Request 1:
Decide whether each statement, (a), (b), and (c), agrees with the biography of Thomas Stephenson Drew. Answer yes or no for each, and quote the words of the text that settle it.
(a) Drew was born in Southampton County, Virginia.
(b) Cinderella Bettis received eight hundred acres of land in Cherokee Bay as her dowry.
(c) Drew served a second term as governor.
Request 2: According to the biography of Thomas Stephenson Drew, what office did Drew hold in Clark County?
Request 3: Rewrite the biography of Thomas Stephenson Drew between "Submitted by Richard" and "1823 to 1825.", inclusive, putting "Clark Co." wherever "Clark County" appears.

Text for analysis:
[Start of section]
The Drew Family of Minden, La.
Submitted by Richard Carey
Hood County Texas Genealogical Society
THOMAS STEPHENSON DREW 1802 - 1879
FROM HISTORY OF RANDOLPH COUNTY, ARKANSAS
by Lawrence Dalton, Published 1946 - 1947
Thomas Stephenson Drew
Thomas Stephenson Drew, the fourth Governor of the state of Arkansas, was a
resident of Randolph County. He is the only governor the county has had. He was
born near Lebanon, Wilson County, Tennessee, August 25, 1802. He was the son of
Newton Drew who came to Tennessee from Southampton County, Virginia, in 1797.
Governor Drew first settled in Arkansas in Clark County in 1821. Here he served one term as county clerk, but did not ask-for a second term. This was in 1823 to 1825.
After leaving the office of clerk of Clark County he embarked upon the business of an itinerant peddler. While doing this he made trips all over Arkansas Territory. While on one of these trips, which he made on horseback, he visited Pocahontas, which was then a small trading post and owned by Ransom Sutherland Bettis. Here he met Bettis' daughter, Cinderella, and they were married. The Bettis family was one of the first families of Randolph County, coming here from North Carolina.
After Thomas Drew married Cinderella Bettis her father gave her as her dowry eight hundred acres of land in Cherokee Bay. Here he and his bride moved and made their home for several years. He was elected to the office of county judge of Lawrence County, and served from 1832 to 1835, while residing at his plantation home, which was on the site of the present town of Biggers. The county seat of Lawrence County was at Old Jackson at that time.
The Territorial Legislature of 1835 cut off Randolph County from Lawrence
County in October of that year. In 1836 a Constitutional Convention was called
to meet in Little Rock, in January, to draw up a state constitution. Thomas S.
Drew and Henry Slavens, both of Cherokee Bay in Randolph County, were chosen as
two of the delegates from Lawrence and Randolph counties. Thus Thomas Drew
helped write our first state constitution.
After this Drew lived the life of a planter on his farm and was not identified with public life until 1844 when the state Democratic Convention nominated him for Governor. He was elected by a large majority over the Whig candidate. He served this term, which was for four years at that time, and did not announce for a second term. Nevertheless, he was elected for a second term without opposition in the state. A few days after the election, On November 10, 1848, Drew surprised his friends and constituents by announcing that he would not serve a second term.
[End of section]
Extracted information:
[Start of section]
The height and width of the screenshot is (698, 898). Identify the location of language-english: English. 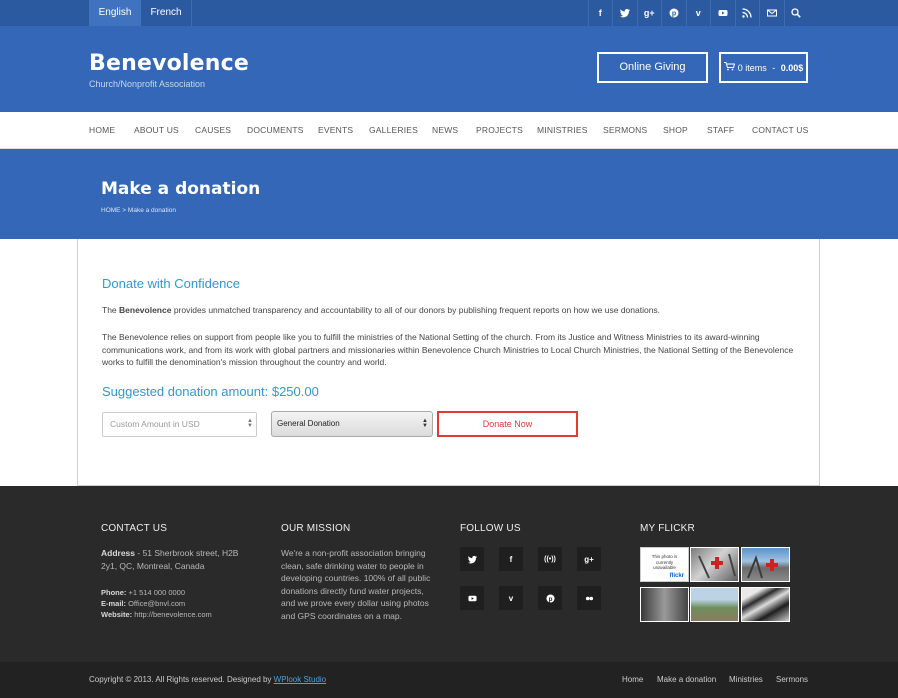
[End of section]
[Start of section]
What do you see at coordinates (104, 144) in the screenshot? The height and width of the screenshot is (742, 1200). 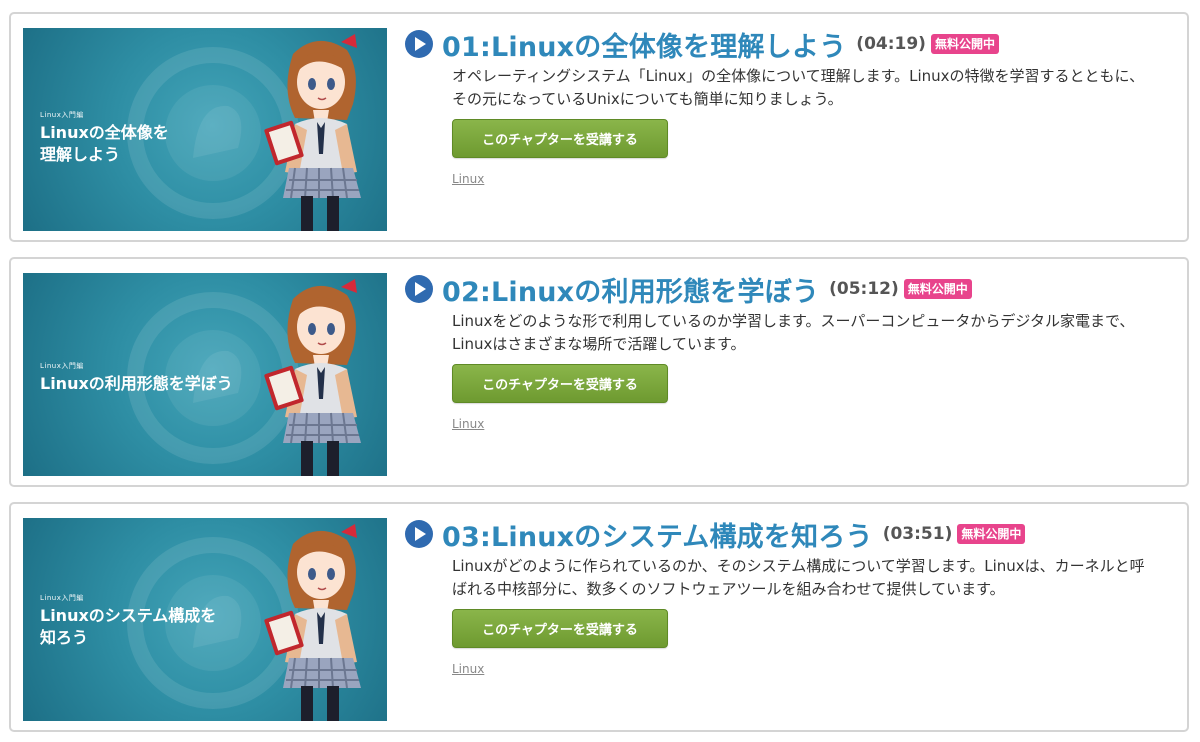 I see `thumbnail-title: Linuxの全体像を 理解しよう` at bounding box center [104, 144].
[End of section]
[Start of section]
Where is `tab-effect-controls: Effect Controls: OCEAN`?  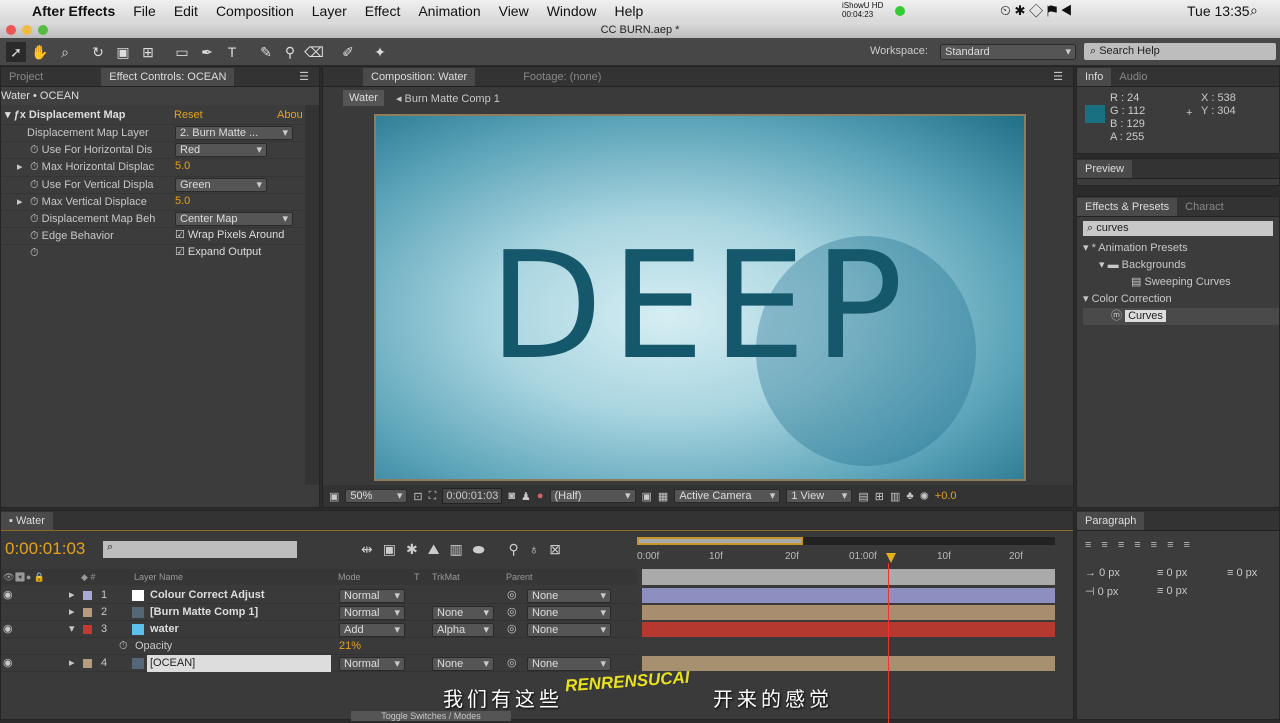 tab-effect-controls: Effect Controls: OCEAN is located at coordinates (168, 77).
[End of section]
Task answer 1:
(a) No: "He was born near Lebanon, Wilson County, Tennessee, August 25, 1802."
(b) Yes: "her father gave her as her dowry eight hundred acres of land in Cherokee Bay."
(c) No: "Drew surprised his friends and constituents by announcing that he would not serve a second term."

Task answer 2: He served one term as county clerk, from 1823 to 1825.

Task answer 3:
Submitted by Richard Carey
Hood County Texas Genealogical Society
THOMAS STEPHENSON DREW 1802 - 1879
FROM HISTORY OF RANDOLPH COUNTY, ARKANSAS
by Lawrence Dalton, Published 1946 - 1947
Thomas Stephenson Drew
Thomas Stephenson Drew, the fourth Governor of the state of Arkansas, was a
resident of Randolph County. He is the only governor the county has had. He was
born near Lebanon, Wilson County, Tennessee, August 25, 1802. He was the son of
Newton Drew who came to Tennessee from Southampton County, Virginia, in 1797.
Governor Drew first settled in Arkansas in Clark Co. in 1821. Here he served one term as county clerk, but did not ask-for a second term. This was in 1823 to 1825.